それをみて、智葉も注意するのはやめたようだ。ネリーに向き直ると。
「それでネリー、今から警察にいってくるのか?」
智葉の質問にネリーが無言で肯く。
「警察に届けを出したあとどうする? 練習はしていくのか」
「うーん……やめとくよ。いいかな?」
「まあ……いいだろう。私事もいいところだが、故郷への手紙とあっちゃな。無碍にできん」
「ネリーが気にしてるのは五〇万だけどね」
「ふっ、そういうのは口に出すんじゃない。
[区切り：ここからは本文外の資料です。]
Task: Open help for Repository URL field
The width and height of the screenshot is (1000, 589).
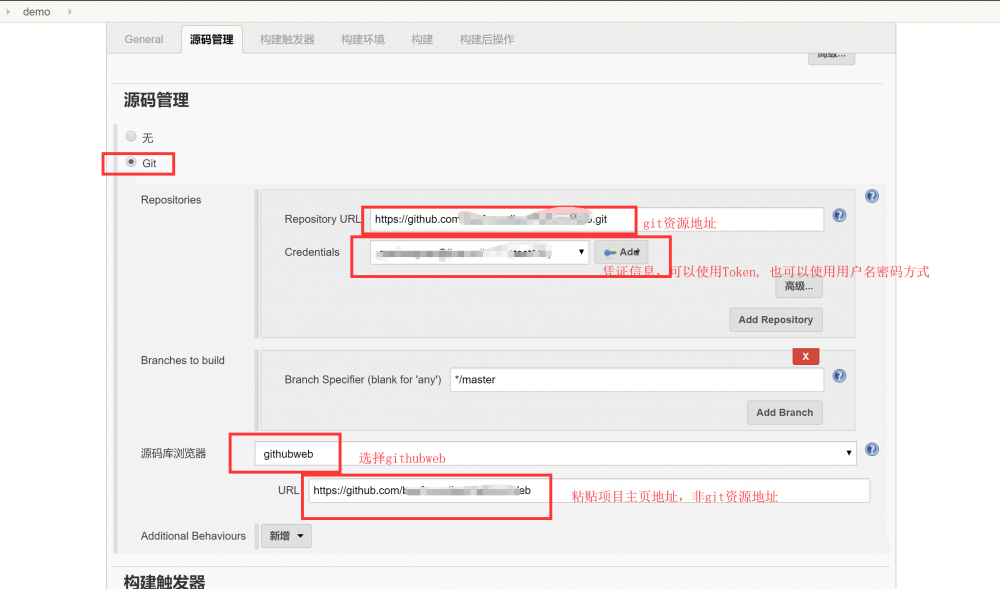Action: pyautogui.click(x=839, y=215)
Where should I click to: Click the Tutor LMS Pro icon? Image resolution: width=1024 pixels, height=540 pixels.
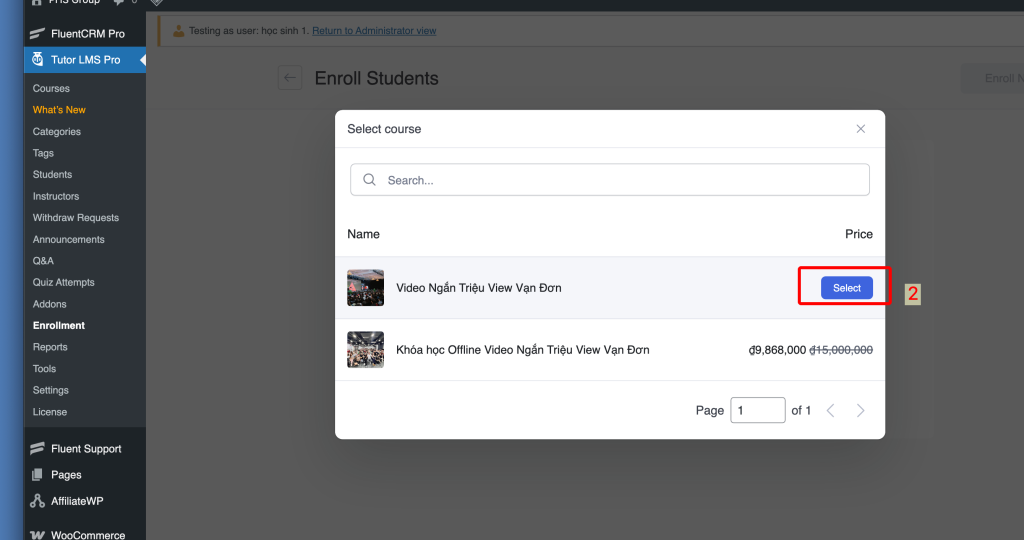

ま、お前らしいけどな」
会話を終えたネリーが、こちらに――咲の方に歩いてくる。
「はー、ついてない」
咲やハオや他の日本人部員二人がつく卓に、そのうち咲のところに来て、ネリーが落ち込んだ様子を見せる。
「災難だったね……」
「ほんとだよ」
咲が同情すると、ネリーが肩を落として言う。
「これから、警察に……?」
「そうなるかな。うーん」
「どうしたの?」
腕を組んだネリーが唸る。その悩ましそうな様子に咲が尋ねる。
「いや……ちゃんと戻ってくるかなって」
「……それは」
どうなんだろう。咲は、自信を持って答えを言うことができなかった。